O início da noite estava dando espaço para um céu estrelado e também para o vento frio que balançou meus cabelos presos em um rabo de cavalo firme, respirei fundo pensando na possibilidade de não querer mesmo sair de casa, ninguém pode me obrigar a fazer algo que eu não quero.

Mas ao mesmo tempo eu não poderia deixar todo mundo acreditar que eu sou uma perdedora, até porque eu vou voltar para a equipe antes do início das regionais ou eles não vão passar da primeira fase, eu sou realmente muito boa no que eu faço. Quando eu digo que posso nadar 400 metros ou conseguir uma vantagem significativa em uma bateria de revezamento eu posso fazer.

Eu consigo ser melhor, consigo sempre melhorar, eu consigo ser extremamente necessária naquela equipe mesmo que agora as pessoas, a treinadora, não tenham total consciência disso.

Eu faço a diferença.

Eu sou a diferença.

Com esse pensamento, com o único apoio que eu preciso, eu mesma, deixei o meu apartamento e desci as escadas confiante de que não devo me esconder após uma derrota. Eu sou uma campeã, se a equipe de natação da universidade não consegue enxergar isso talvez devam me ver com o outro por outra equipe. 

— Até que enfim — Por alguns minutos já havia me esquecido de que teria como companhia o meu vizinho que não me recordo do nome.

É estranho ouvir a pessoa transar o tempo todo e sequer saber qual o seu nome.

— Eu não entro em carro com estranhos, acho melhor pegar um Uber.

— Isso não faz sentido.

Refleti e apertei os lábios para não rir pela minha gafe.

— Pensando melhor não mesmo, mas eu sei que motoristas de aplicativos tem nomes e habilitação.

Ele encostado no carro vermelho que não consigo identificar o modelo mexeu nos cabelos crespos bem definidos diferente da última vez que me lembro de notá-los, sua mão atravessou por cima dos cachos soltos e parou sobre sua nuca.
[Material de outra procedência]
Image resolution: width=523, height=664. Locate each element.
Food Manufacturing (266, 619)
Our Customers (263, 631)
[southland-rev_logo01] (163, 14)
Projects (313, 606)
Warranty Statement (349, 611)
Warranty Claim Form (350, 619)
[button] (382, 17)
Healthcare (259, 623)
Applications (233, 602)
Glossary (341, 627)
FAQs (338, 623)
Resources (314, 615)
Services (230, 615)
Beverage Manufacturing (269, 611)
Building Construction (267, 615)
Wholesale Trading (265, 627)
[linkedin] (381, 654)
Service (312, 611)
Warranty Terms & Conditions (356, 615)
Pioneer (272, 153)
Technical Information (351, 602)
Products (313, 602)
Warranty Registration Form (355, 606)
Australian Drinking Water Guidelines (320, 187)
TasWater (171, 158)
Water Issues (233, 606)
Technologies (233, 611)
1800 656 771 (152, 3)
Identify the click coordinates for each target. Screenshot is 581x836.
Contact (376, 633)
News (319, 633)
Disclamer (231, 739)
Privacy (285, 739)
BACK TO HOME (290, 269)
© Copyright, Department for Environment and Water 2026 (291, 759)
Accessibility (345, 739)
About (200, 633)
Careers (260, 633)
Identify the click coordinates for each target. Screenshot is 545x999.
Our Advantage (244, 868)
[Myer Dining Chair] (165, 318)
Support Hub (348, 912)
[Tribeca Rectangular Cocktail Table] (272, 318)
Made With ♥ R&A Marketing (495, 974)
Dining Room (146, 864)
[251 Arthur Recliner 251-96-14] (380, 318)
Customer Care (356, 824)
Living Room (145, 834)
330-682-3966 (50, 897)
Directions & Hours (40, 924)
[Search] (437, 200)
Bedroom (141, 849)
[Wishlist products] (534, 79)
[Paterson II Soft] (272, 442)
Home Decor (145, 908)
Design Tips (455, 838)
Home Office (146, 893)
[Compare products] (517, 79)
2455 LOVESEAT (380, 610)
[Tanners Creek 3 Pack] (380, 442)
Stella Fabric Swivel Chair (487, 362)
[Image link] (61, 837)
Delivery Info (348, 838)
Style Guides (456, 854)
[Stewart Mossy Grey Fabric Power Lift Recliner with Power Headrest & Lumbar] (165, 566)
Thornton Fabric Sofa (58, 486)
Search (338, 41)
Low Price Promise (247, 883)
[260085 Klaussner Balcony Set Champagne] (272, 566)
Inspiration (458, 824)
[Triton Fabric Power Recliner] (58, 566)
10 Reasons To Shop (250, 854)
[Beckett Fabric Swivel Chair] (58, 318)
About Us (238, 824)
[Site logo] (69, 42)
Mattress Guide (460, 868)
— Você sabe o meu nome e nem todo mundo que diz ter habilitação de fato tem habilitação.

Eu sei é?

— Espera, você não sabe o meu nome?

— Você se mudou e a gente não foi apresentado, é normal que eu não saiba o seu nome.

— Eu moro aqui há três meses, a gente pega o mesmo elevador, estuda na mesma faculdade, tem amigos em comum e você não sabe o meu nome?

Fiz uma careta confusa.

— Eu não tinha consciência de nenhuma dessas informações até você dizer agora, pra mim você se mudou na semana passada e canta no chuveiro de forma escandalosa.

Além de tremer as paredes do prédio como um férrico, treme as montanhas.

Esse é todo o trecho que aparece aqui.